2Know the difference between Static and Dynamic Asset Groups and when to use each

3Be able to explain scan template selection for different use cases (Full Audit vs. Discovery vs. Penetration Test)

4Understand credential types per system: Windows = SMB/NTLMv2, Linux = SSH, Network devices = SNMP/SSH

5Know the Remediation Project workflow including Jira/ServiceNow integration and SLA tracking

6Understand scan coverage concepts — what causes low coverage and how to improve it

7Know when to use Vulnerability Exceptions vs. disabling checks in templates

8Practice lab time in InsightVM is more valuable than reading documentation alone

Frequently Asked Questions

What is the InsightVM Admin certification exam?

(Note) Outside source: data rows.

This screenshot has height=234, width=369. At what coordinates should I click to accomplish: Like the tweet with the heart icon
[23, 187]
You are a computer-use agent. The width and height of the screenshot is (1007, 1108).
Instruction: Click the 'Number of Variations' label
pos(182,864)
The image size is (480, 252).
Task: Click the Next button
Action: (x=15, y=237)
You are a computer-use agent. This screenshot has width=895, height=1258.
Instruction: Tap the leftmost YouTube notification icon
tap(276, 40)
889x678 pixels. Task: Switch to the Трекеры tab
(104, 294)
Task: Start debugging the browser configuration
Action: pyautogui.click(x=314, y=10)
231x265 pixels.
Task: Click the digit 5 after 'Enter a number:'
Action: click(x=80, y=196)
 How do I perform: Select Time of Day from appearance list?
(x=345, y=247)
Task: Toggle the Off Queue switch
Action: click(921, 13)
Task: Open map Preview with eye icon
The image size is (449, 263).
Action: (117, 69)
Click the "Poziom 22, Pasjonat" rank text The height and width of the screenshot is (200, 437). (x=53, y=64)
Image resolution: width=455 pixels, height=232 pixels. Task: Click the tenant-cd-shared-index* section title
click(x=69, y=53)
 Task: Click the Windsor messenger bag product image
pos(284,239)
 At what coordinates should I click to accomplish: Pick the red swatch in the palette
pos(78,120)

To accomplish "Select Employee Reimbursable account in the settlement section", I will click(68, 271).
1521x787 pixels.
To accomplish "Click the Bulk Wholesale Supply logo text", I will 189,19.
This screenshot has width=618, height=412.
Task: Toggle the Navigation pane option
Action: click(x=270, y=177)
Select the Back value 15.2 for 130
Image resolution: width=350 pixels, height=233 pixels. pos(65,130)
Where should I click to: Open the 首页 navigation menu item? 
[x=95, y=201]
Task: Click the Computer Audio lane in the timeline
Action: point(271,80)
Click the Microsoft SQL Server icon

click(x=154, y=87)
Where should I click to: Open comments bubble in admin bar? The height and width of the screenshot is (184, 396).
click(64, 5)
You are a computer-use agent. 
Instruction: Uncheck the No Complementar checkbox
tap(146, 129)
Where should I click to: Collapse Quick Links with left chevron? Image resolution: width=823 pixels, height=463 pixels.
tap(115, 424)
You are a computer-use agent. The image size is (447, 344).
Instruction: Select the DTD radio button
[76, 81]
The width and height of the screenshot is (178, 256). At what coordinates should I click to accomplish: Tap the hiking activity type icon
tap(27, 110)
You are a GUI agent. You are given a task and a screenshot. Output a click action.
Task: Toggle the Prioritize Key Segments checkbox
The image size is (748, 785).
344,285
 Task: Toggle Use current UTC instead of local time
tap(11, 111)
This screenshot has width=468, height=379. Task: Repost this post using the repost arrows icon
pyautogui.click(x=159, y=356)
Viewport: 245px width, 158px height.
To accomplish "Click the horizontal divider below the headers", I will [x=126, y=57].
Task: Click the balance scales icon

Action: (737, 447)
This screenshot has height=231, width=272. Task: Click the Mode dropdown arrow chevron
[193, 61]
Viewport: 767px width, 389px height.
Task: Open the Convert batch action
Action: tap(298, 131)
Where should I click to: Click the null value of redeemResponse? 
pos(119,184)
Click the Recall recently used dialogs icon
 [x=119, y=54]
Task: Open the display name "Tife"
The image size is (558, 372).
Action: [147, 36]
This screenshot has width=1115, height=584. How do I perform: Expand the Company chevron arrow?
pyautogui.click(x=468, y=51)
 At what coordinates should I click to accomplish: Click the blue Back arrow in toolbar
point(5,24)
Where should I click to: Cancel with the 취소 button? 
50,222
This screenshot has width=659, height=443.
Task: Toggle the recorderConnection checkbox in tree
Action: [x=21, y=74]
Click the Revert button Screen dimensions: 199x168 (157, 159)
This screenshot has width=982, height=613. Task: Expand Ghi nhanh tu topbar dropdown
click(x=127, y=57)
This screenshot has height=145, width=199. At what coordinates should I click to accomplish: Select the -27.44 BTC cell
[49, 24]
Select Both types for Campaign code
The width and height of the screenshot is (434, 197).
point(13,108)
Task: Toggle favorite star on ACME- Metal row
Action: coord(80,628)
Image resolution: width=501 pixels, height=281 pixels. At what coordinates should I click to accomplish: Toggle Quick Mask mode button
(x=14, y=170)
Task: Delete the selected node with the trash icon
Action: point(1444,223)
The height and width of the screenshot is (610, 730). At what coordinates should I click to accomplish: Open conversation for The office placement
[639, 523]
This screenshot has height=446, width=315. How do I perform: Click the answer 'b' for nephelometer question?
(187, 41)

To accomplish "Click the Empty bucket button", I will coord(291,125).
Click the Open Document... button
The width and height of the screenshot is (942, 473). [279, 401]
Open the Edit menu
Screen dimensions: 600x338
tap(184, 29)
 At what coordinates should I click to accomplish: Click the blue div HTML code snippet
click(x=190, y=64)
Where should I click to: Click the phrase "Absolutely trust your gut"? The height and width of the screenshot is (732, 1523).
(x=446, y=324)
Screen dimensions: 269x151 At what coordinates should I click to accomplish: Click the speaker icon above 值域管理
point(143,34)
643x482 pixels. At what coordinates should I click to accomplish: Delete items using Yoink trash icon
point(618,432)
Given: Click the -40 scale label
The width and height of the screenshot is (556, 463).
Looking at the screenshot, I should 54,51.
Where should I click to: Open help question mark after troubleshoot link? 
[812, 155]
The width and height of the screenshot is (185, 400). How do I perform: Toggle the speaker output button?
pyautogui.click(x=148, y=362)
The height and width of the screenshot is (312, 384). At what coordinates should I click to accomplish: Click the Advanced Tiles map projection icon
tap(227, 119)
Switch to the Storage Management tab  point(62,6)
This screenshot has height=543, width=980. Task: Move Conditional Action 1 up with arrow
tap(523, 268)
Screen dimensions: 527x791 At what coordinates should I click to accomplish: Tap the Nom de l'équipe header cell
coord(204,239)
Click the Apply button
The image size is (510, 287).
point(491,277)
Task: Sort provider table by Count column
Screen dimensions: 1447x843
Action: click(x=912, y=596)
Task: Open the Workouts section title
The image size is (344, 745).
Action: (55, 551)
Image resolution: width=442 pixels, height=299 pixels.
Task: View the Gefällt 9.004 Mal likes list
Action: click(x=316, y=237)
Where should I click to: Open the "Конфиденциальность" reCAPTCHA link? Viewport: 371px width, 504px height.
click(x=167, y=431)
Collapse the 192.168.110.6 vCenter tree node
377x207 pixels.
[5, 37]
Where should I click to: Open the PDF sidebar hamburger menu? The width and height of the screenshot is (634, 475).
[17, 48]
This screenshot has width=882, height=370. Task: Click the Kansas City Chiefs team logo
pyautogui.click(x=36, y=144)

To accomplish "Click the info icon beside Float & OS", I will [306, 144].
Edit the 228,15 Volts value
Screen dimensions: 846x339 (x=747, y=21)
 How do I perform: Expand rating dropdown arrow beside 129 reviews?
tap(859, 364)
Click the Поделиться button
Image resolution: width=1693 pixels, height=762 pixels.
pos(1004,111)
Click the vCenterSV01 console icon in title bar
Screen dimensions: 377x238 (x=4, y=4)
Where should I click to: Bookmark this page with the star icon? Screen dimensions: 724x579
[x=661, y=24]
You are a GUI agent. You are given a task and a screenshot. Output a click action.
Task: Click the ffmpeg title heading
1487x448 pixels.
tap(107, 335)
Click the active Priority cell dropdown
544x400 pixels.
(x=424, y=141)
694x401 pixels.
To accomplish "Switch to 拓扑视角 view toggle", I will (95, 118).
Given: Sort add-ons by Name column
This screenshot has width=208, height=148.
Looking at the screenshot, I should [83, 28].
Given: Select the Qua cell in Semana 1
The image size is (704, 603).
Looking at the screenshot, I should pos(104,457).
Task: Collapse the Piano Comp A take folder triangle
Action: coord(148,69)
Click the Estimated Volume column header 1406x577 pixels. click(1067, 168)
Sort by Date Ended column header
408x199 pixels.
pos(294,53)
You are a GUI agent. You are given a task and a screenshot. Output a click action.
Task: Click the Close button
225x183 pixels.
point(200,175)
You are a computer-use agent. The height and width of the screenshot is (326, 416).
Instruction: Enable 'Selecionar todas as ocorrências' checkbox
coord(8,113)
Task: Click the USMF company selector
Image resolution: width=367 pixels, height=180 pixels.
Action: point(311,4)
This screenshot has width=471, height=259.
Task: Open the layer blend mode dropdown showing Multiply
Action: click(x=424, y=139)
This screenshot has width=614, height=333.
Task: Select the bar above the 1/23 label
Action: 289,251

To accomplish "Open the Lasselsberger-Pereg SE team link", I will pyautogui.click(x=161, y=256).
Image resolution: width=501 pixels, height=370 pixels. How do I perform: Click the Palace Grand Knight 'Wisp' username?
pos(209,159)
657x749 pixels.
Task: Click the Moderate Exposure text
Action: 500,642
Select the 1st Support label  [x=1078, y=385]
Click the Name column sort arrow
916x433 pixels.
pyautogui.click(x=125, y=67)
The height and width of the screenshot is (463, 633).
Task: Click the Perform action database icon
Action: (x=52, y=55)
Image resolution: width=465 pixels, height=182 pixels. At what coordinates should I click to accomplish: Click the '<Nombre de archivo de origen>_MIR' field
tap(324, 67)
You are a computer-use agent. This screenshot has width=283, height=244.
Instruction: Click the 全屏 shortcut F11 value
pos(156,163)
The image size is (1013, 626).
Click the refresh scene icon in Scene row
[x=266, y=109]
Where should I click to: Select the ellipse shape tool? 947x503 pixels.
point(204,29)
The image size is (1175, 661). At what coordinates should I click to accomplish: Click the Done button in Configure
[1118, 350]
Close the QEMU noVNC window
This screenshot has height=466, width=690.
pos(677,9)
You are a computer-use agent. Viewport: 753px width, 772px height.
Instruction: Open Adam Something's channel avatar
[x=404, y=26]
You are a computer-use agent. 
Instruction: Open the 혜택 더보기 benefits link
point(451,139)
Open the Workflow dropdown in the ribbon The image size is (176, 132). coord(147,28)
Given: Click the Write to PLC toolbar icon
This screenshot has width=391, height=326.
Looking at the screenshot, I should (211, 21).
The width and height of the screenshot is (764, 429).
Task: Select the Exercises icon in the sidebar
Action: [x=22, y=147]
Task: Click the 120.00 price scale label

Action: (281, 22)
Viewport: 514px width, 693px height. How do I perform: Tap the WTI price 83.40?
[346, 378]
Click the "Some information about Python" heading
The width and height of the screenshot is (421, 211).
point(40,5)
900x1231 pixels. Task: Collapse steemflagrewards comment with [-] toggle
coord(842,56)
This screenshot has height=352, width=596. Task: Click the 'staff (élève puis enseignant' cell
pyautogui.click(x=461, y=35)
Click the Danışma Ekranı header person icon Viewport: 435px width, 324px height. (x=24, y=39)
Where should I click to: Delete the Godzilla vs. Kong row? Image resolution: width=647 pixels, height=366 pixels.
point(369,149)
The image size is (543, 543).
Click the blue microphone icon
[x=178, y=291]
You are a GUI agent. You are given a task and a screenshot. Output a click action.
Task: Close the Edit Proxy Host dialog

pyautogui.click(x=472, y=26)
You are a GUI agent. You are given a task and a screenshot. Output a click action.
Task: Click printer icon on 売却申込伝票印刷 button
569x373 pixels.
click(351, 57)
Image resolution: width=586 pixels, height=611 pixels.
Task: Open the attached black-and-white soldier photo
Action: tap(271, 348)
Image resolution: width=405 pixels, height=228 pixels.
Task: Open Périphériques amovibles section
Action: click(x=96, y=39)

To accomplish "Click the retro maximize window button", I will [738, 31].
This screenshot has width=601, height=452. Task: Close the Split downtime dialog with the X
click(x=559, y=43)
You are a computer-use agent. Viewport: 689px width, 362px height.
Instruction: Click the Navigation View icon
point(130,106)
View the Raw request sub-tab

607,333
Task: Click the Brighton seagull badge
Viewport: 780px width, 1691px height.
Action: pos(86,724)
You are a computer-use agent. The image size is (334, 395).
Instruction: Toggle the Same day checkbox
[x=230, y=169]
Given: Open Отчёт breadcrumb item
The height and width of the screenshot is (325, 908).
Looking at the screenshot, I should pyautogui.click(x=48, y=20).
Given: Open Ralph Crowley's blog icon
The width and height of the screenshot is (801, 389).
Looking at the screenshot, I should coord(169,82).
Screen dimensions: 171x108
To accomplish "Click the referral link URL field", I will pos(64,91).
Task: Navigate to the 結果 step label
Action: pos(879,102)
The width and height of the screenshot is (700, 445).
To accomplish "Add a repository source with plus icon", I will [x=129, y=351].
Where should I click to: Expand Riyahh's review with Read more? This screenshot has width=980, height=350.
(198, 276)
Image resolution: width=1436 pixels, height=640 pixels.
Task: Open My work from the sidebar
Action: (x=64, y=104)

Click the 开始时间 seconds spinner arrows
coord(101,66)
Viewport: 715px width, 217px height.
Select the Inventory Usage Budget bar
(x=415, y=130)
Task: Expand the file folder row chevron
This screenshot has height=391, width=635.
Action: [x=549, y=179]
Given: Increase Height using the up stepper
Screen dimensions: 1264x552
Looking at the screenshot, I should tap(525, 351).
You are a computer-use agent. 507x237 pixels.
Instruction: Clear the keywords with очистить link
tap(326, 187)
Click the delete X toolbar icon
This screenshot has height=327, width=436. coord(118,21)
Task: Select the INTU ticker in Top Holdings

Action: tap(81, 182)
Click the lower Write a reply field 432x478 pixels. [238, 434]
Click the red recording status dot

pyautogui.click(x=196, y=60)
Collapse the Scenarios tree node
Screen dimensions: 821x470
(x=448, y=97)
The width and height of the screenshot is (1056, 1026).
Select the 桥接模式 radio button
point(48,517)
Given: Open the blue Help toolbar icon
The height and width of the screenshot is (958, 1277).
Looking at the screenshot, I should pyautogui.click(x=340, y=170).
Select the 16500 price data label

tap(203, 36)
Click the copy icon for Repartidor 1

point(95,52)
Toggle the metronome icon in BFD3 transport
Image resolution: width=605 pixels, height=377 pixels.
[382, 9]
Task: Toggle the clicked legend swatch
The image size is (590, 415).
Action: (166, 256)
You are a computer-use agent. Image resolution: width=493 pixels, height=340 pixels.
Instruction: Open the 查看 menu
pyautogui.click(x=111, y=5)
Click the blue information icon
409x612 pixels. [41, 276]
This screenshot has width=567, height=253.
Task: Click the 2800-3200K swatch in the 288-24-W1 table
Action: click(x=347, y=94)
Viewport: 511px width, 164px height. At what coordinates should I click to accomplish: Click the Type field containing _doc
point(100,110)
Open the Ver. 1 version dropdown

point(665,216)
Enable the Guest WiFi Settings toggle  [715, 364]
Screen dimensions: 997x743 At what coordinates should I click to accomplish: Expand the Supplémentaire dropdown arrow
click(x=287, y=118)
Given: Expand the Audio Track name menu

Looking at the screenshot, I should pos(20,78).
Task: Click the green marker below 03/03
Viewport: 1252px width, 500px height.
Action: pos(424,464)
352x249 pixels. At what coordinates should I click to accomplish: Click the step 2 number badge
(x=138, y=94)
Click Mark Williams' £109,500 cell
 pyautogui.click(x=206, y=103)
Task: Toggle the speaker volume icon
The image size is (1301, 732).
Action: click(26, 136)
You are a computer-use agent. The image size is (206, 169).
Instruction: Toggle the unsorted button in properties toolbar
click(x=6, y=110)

The Rapid7 Certified Administrator — InsightVM validates hands-on expertise with InsightVM. It covers console and engine architecture, site and scan management, RealRisk vulnerability prioritization, remediation project workflows, dashboards, Policy Manager compliance checks, and REST API automation. The exam has ~50 questions in 90 minutes.

How many questions are on the InsightVM Admin exam?

The InsightVM Admin exam has approximately 50 questions to be completed in 90 minutes. The passing score is 70%. Questions include multiple choice and multiple select formats testing both conceptual knowledge and practical configuration scenarios.

Do I need hands-on experience to pass?

Yes — the InsightVM Admin exam tests practical administration skills. Candidates should have 6+ months of hands-on InsightVM or Nexpose experience, including configuring sites with credentials, setting up remediation projects, and interpreting RealRisk scores. Documentation study alone is not sufficient for most candidates.

What is the difference between InsightVM and Nexpose?

Nexpose is the original on-premise brand name for Rapid7's vulnerability management solution. InsightVM is the current branded product that adds cloud connectivity via the Rapid7 Insight platform, enabling Liveboards, cross-product data correlation, and cloud-powered analytics. Organizations using Nexpose are effectively using the InsightVM engine — the certification applies to both.

How long is the InsightVM Admin certification valid?

The Rapid7 Certified Administrator — InsightVM certification is valid for 2 years. After 2 years, candidates must recertify by passing the current version of the exam. Rapid7 may offer renewal paths as the product evolves.